Construire une église

                Construire une église est une source de joie. Penser et réaliser une église de haute montagne procurent les plus grands enthousiasmes, les plus intenses émotions.

                Mes premières recherches datent de l’automne 1966. Avec le curé d’Huez, père de cette église, nous avons échangé nos pensées et nos avis sur sa composition et sur sa structure, sur les symboles qu’elle devait traduire.

                Dans le même temps, le curé m’instruisait sur les équipements fonctionnels nécessaires à une église de haute montagne.

                Si je vous décris Notre-Dame des Neiges, sachez tout d’abord qu’elle se situe dans un site admirable à peu de distance de la chapelle actuelle. Elle se silhouettera sur l’horizon des montagnes au sud. Son architecture est simple, accrochée au sol, mais donnant par sa forme un sentiment d’élévation. En période de grande neige, le toit descendra jusqu’au sol. De ce cône blanc émergeront la croix et la vasque de bronze avec sa flamme. De nuit, comme de jour, l’église sera présente pour tous.

                Pour sa construction, deux matériaux dominent : le granit du pays et le bois. L’entrée est prévue à l’ouest, protégée du vent de neige par un mur plein en maçonnerie cyclopéenne, fixant les congères, et par un auvent très débordant en béton armé.

                Le porche d’entrée distribue deux accès au sanctuaire. Un accès direct, sorte de tunnel volontairement sombre avec profil à gradins successifs, appelle la méditation. Il est un sas préparatoire entre la vie libre et insouciante des champs de neige et la prière.
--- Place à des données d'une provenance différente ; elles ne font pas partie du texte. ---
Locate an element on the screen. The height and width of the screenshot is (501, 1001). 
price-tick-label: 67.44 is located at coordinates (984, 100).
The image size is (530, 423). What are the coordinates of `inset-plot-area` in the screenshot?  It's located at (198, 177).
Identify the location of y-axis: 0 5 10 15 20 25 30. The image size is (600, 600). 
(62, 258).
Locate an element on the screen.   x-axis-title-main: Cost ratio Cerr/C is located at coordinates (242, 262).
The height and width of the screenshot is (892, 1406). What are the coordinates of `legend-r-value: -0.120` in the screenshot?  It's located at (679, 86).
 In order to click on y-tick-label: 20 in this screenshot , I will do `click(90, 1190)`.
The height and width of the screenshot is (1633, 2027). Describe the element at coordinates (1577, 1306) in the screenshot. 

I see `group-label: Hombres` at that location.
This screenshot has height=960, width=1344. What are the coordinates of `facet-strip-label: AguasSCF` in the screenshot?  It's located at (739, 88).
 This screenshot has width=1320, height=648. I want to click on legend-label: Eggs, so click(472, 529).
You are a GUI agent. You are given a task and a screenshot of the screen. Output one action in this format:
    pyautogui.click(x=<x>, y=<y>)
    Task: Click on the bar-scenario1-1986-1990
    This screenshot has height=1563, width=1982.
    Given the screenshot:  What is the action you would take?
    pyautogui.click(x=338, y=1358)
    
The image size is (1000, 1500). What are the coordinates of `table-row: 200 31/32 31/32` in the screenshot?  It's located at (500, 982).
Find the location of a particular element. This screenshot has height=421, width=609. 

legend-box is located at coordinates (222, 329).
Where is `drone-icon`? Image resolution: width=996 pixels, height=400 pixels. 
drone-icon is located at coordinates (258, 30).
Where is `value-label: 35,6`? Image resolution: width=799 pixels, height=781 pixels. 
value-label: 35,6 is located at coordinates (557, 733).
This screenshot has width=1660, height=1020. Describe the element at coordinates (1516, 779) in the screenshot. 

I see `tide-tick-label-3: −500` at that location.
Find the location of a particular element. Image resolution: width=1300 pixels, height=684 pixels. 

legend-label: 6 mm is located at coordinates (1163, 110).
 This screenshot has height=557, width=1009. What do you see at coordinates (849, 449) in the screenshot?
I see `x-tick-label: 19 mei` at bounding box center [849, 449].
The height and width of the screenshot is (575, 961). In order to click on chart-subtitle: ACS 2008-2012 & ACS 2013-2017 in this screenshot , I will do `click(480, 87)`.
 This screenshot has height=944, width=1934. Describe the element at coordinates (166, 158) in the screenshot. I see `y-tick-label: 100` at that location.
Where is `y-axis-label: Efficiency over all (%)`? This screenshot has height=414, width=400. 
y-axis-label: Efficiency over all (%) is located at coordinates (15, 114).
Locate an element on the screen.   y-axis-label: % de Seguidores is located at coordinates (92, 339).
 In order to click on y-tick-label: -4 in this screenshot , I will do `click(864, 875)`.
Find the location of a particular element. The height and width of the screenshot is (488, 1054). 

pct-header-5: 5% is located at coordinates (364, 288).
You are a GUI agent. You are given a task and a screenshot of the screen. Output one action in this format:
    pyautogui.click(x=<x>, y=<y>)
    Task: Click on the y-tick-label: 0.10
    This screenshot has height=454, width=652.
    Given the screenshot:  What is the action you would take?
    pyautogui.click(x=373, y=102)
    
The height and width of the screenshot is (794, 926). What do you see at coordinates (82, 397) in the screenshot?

                Un accès parallèle a été recherché pour les skieurs arrivant directement des pistes avec leur équipement de sport. En traversant les vestiaires avec râteliers à ski, les toilettes, une salle de relaxation avec boissons chaudes, ils arriveront également au sanctuaire dans les meilleures conditions de corps et d’esprit.

                La salle de relaxation peut également servir de crèche pour les enfants en bas âge. Ils y seront gardés et surveillés.

                Une salle de plus vaste dimension devait pouvoir servir de salle de réunion, de conversation, de contact entre les fidèles eux-mêmes. Son emplacement et son accès direct avec le sanctuaire permettraient après l’office de prolonger en commun, dans une ambiance d’amitié, la communauté de pensée née de la prière.

                Le sanctuaire est de forme circulaire. Les fidèles y pénètrent de part et d’autre de l’autel. Ils sont ainsi amenés à se rapprocher du prêtre. Il est prévu 400 places assises et 400 places debout sous la galerie périmétrique.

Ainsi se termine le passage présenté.